I've never really thought of myself as someone who wants a mentor. I'm pretty self-sufficient. I hold my cards close to my chest, and—for better or worse—it's not in my nature to talk about a problem or decision in-depthly with many others.
"I've never had a mentor," I'd tell friends who would talk about a youth leader who poured into their lives when they were high school or the teacher who guided them through some tough decisions. While I was generally okay with this, sometimes I'd feel a pang of jealousy toward those who had an older woman take a mentoring role in their life.

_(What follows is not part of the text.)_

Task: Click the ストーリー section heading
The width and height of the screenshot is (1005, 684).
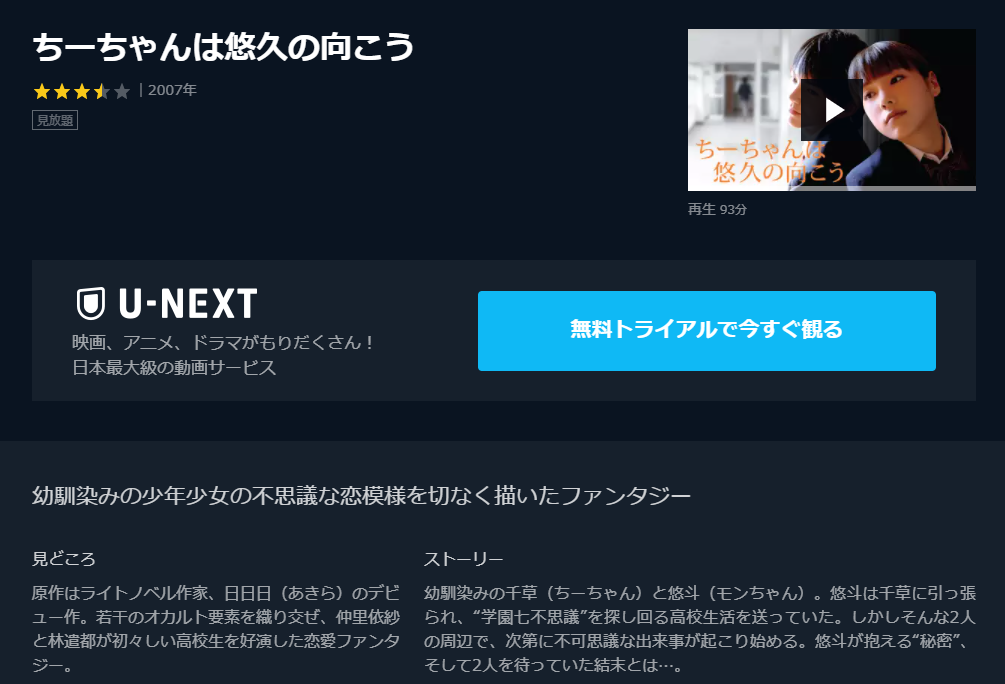Action: click(463, 559)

It wasn't until more recently that I began to see the mentors in my life. Two women come to mind—both of them former bosses. I sat across the table from one of them at a restaurant recently, realizing that it had been nine years ago that we'd first met. She hired me at my college library—a place where I worked for four years. Every so often we get together to catch up, this last time after a too-long hiatus. I left the three-hour dinner feeling so grateful for her. While probably neither she nor I would give her the title of "mentor" over "friend," it struck me that she was indeed a mentor to me and has been for the past nine years. A lot of growing and changing happens during those formative college years, and it nearly overwhelms me to look back and remember her prayers for me, her questions, her investment in my life. Though I was employed by her, I knew that I was more than just a student worker—my personal and spiritual life was cared for. Even now when I don't see her for a long time, she remembers details of my life, encourages me, and speaks truth. I'm humbled to realize that I've had a couple amazing women invest in me, despite my inwardness.

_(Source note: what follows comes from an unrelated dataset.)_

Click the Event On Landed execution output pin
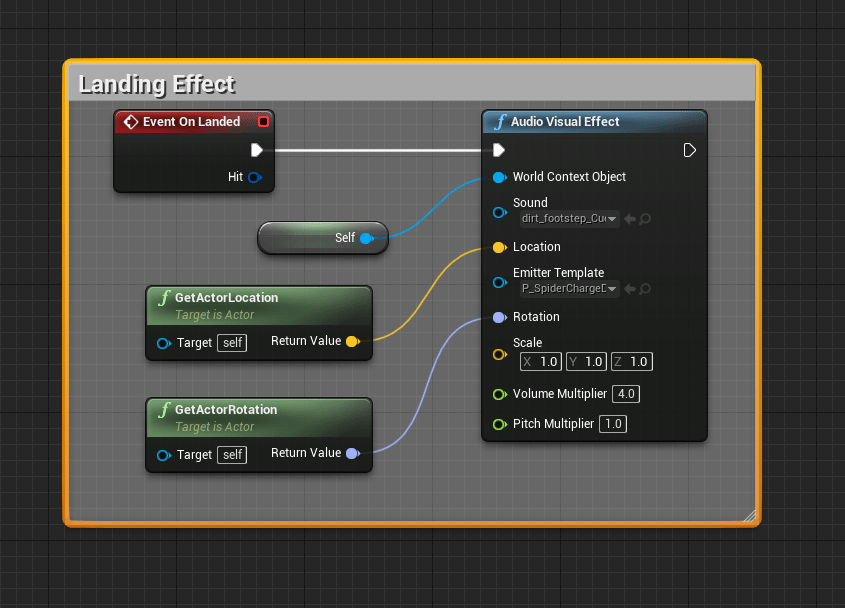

I love this kind of mentoring—it's not something planned or decided ahead of time. It just happens. An organic, natural extension of a person's care and concern for another person. I've found it to be a beautiful, tangible expression of God's commandment to us to love our neighbor as ourselves (Matthew 22:37–39). Examples of mentoring are throughout the Bible: Jesus and the disciples, Paul and Timothy, Naomi and Ruth. God values and even modeled the idea of mentorship. Proverbs 13:20 says: "Walk with the wise and become wise; associate with fools and get in trouble." I've come to realize the necessity of older, wiser voices in my life. It is through these relationships that I learn about myself, draw nearer to God, and find encouragement and support.
I'll probably never be the type to seek out a weekly, sit down mentoring relationship with someone. But I will continue to be open to the women in my life who know me, and hope that one day my experiences and wisdom can naturally extend as a mentoring voice to another.
Do you have a mentor in your life? How did that relationship come about? Do you consider yourself a mentor to others?